The coins were mostly ¥500 and ¥100 coins saved up in a piggy bank by Yui Nishiguchi, the mother of Kayoko’s husband Yoshihisa, who died a few years ago at the age of 65. Nishiguchi donated the lump of coins to the institution in 2001, a year before it opened its museum.

Yui was stuck under the debris of the Hyogo Ward apartment building, which was destroyed in the quake. She was rescued by Yoshihisa and Kayoko, who rushed to the scene, although later she was badly scalded with water that was being heated.

On the other hand, the whereabouts of Yoshihisa’s aunt, who was in her 80s and lived in a different room in the same apartment, were unknown, prompting Kayoko to leave a piece of corrugated cardboard at the burned-down apartment with a message saying, “We are looking for our relative.” The cardboard burned up many times with the remaining heat of the sputtering fire. Every time, she remade it, looking desperately for their aunt. A few days later, she received a message from the Self-Defense Forces saying, “Her bones have been found.”

The bones she received from SDF personnel turned out to be so tiny that she could hardly believe they belonged to a human. Placing the bones in a rice cooker, she walked around the town, which was reduced to fire-ravaged ruins. At a hospital, she saw a body burned pitch-black from a fire. It was a horrible sight she had never experienced before. “We won’t be able to rise up and rebuild our town again, will we?” she wondered, with tears spilling down her cheeks.

Afterward, she went to the ruins of the apartment several times and that was when she found the coins kept by Yui. The tiny box had no trace of its original form, with the coins inside it molten and stuck together in a large lump.

“They looked like lava. When a house continues burning, this is what it turns into,” she thought, feeling the horror of fires in the wake of a quake.

She kept the molten coins in her custody for a while.
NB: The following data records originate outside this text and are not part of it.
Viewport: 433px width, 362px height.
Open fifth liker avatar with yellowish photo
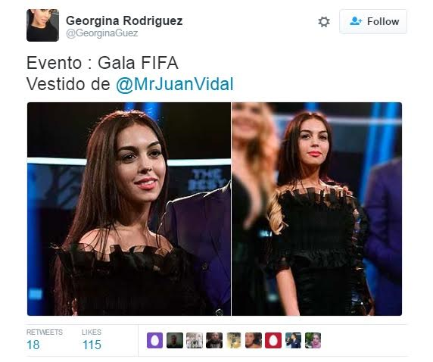234,340
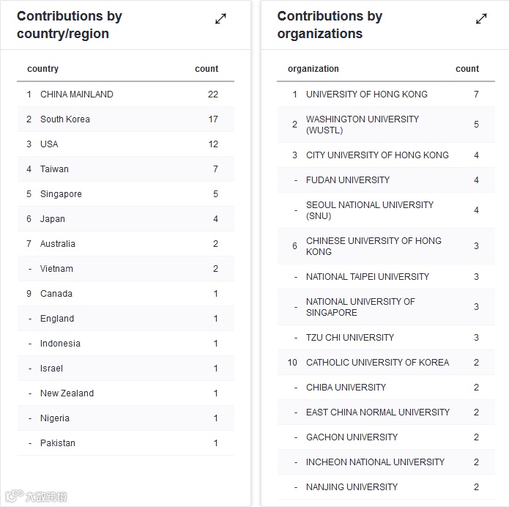The height and width of the screenshot is (507, 509).
Task: Sort by the organization column header
Action: tap(313, 69)
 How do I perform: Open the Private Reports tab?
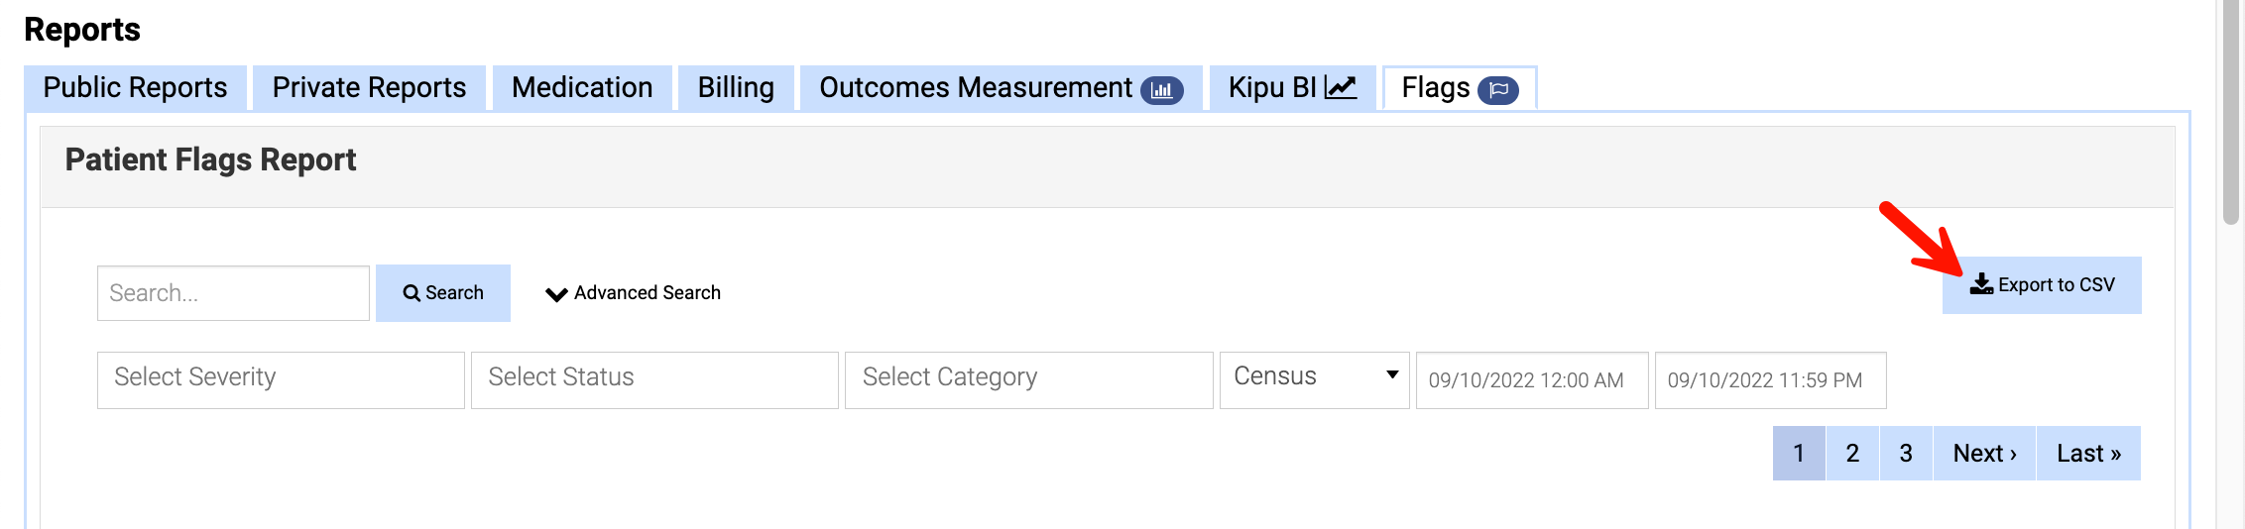click(x=369, y=88)
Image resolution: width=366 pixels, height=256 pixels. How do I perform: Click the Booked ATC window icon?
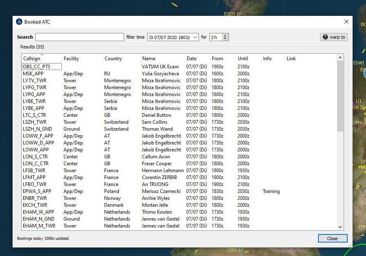[19, 22]
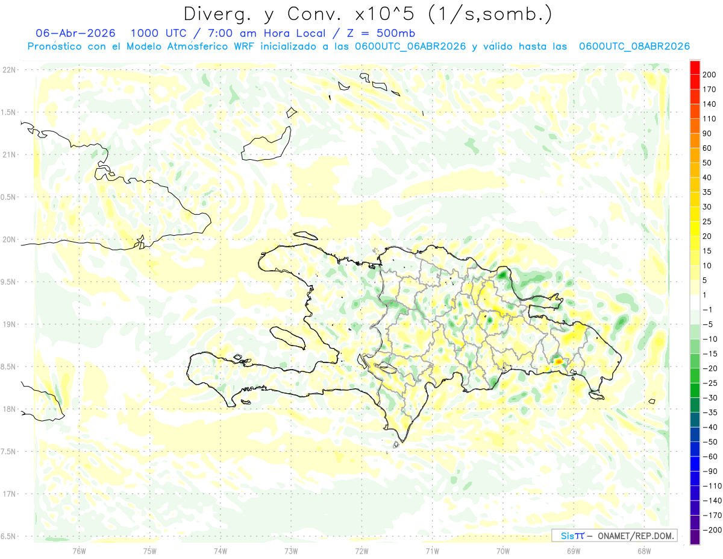Click the 17N latitude label
723x559 pixels.
[10, 494]
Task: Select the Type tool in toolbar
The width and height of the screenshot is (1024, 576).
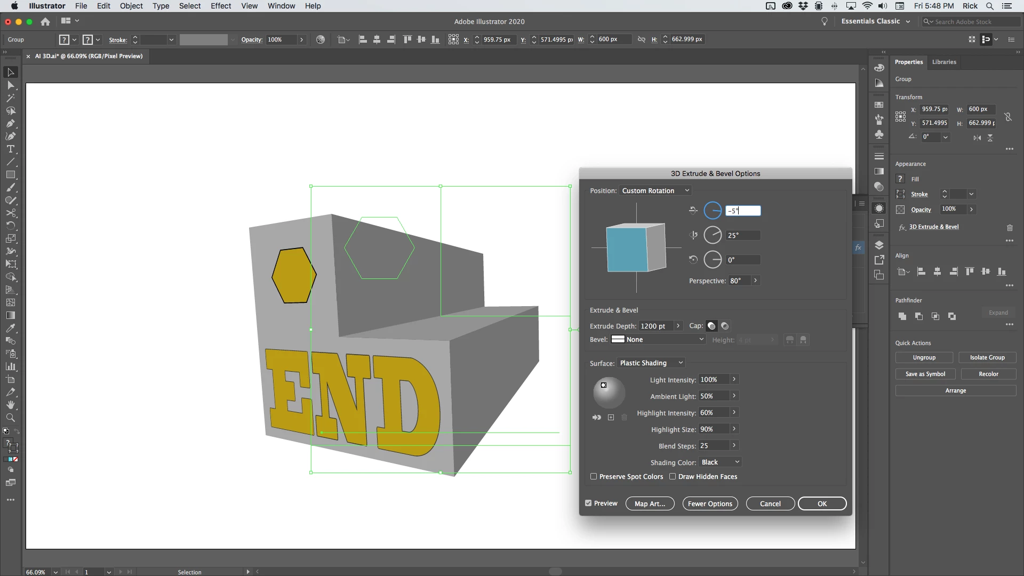Action: click(10, 149)
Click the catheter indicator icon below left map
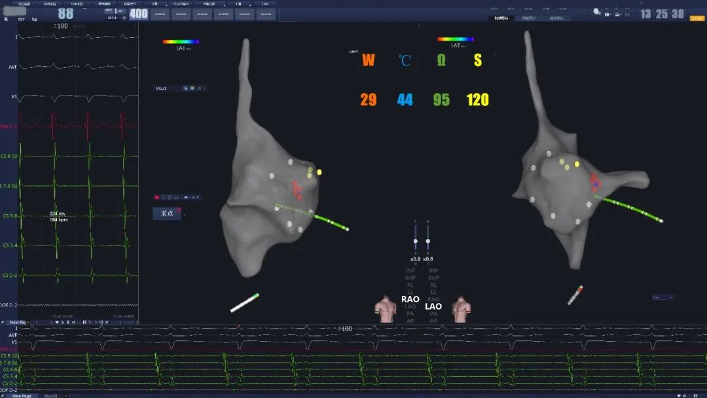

When she learned later that the institution was calling for people to contribute data and materials related to the quake in preparation for opening the museum, she decided to donate them. “Do as you like,” Yui told Kayoko, giving ready consent.

On her recent visit to the museum, Kayoko saw the coins on display for the first time in four years. Recalling her memory of Yui, who died many years ago at the age of 89, she said, “My mother-in-law would surely be glad they are still on display. There is no telling what sort of disaster could occur and when. I would be happy if the children who see this prepare [for a disaster], no matter how much.”